Land en Volk/Jaargang 4/Nummer 185/De kelders van het Kantongerecht te Amsterdam

Uit Wikisource
‘De kelders van het Kantongerecht te Amsterdam […]’ door een anonieme schrijver
Afkomstig uit Land en Volk, vrijdag 7 augustus 1908, Blad A, [p. 2]. Publiek domein.

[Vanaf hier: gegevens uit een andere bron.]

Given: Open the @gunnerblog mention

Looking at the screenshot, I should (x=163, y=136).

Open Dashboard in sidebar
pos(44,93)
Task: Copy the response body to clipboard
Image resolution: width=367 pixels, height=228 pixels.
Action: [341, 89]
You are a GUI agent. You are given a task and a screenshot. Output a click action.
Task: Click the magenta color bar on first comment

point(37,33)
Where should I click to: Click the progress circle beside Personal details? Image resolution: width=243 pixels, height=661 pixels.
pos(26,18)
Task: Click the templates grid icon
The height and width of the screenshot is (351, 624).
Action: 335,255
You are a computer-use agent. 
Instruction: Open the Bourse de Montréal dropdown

[ Blad A, 2 ] De kelders van het Kantongerecht te Amsterdam bevatten, behalve het archief, eenige door houten hekken gescheiden afdeelingen waarin diverse goederen etc. worden bewaard, die als overtuigingsstukken hebben gediend of moeten dienen. Die hekken hebben onderaan een opening, bestemd voor poes. Maar van dat kattegat werd misbruik gemaakt. De zoon van een stoker, al jarenlang bij het Kantongerecht in dienst, ging tusschen November van het vorige tot April van dit jaar twee à driemaal ’s maands met vader ’s morgens vroeg mee; de concierge liet ze door de portierswoning binnen en ging dan, zoo vertelde althans de jongen voor de Amsterdamsche Rechtbank, weer naar zijn bed. Achter het latwerk nabij het kattengat lagen tal van afgekeurde tinnen inhoudsmaten en koperen gewichten zoo maar voor het grijpen. En zoo geschiedde. Bovendien pasten twee huissleutels, die later op vader en zoon bevonden werden, volkomen op de sloten der hekken.

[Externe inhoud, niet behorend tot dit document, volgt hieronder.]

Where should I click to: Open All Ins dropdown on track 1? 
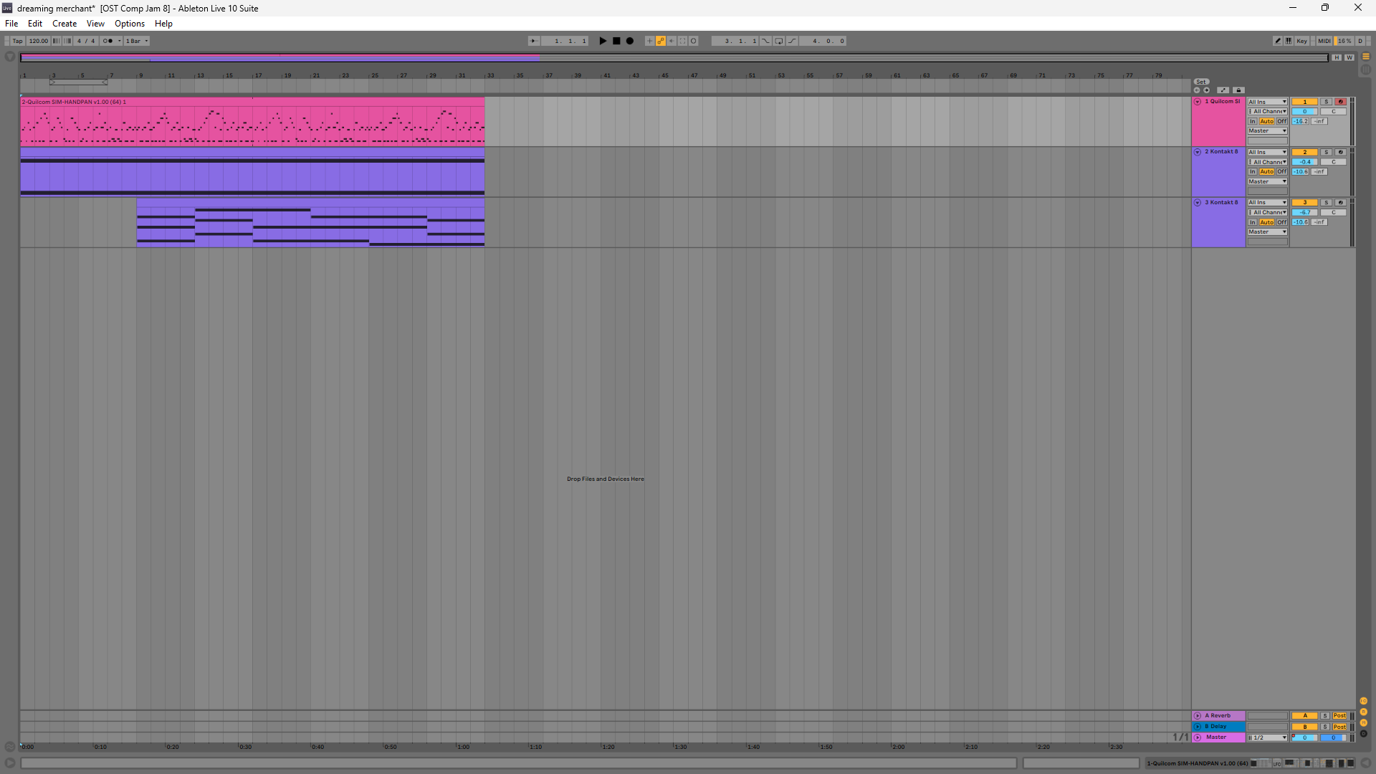1267,102
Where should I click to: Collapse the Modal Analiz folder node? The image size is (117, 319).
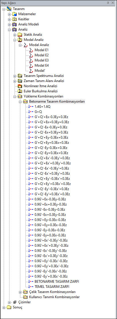tap(15, 40)
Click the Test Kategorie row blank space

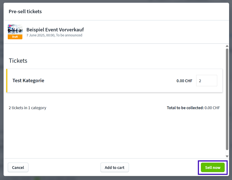(109, 81)
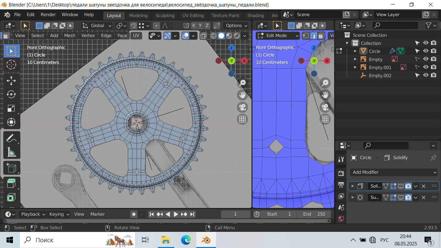Select the Scale tool
This screenshot has height=248, width=441.
[x=11, y=108]
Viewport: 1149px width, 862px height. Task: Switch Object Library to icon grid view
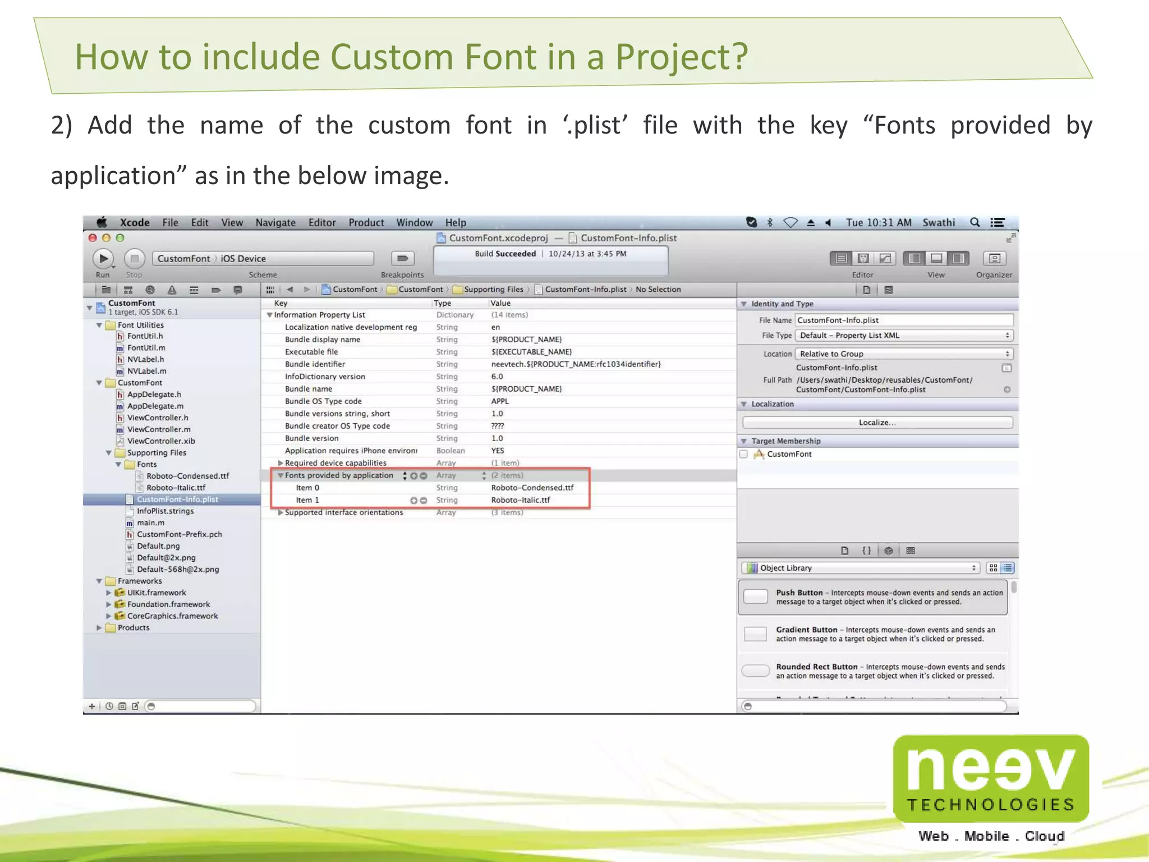click(x=993, y=568)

 De zoon, een 21-jarige jongen, greep wat hij grijpen kon; vader hielp dragen en kreeg de helft van de opbrengst.
 De zoon bekende volmondig; verschool zich achter den concierge die hem en zijn vader ’s morgens binnenliet en vrij baan liet. Volgens beklaagde bedroeg de opbrengst dank een paar opkoopers ƒ10 a ƒ12. De eene koopman verklaarde, voor het tin 75 a 80 c. per K.G., voor het koper 35 a 40 c. per K.G. te hebben betaald; de ander voor het tin 60 a 70 cent per K.G.
 De ambtenaar van het O. M. eischte tegen den jeugdigen dader een jaar gevangenisstraf onder aftrek van 2 maanden voorhechtenis.
 Door den verdediger mr. Ad. Perel werd in zijn pleidooi erop gewezen, dat het de vader was die tot den diefstal had aangezet; een dronkaard, die het huisgezin steeds in rep en roer bracht, zoodat in een brief, door pleiter overgelegd, werd getuigd dat het thuis nooit zoo rustig was geweest als nu, dat men niet wist in welke wereld men was, nu de oude het huis uit was.
 Tegen den vader, een 60-jarig man, die 12 jaar aan het Kantongerecht in betrekking was ter bediening van de centrale verwarming, werd door het O. M. wegens het trekken van voordeel uit de opbrengst van het gestolene een gelijke straf als tegen den zoon geëischt, n.l. 1 jaar onder aftrek van 2 maanden voor de preventieve hechtenis.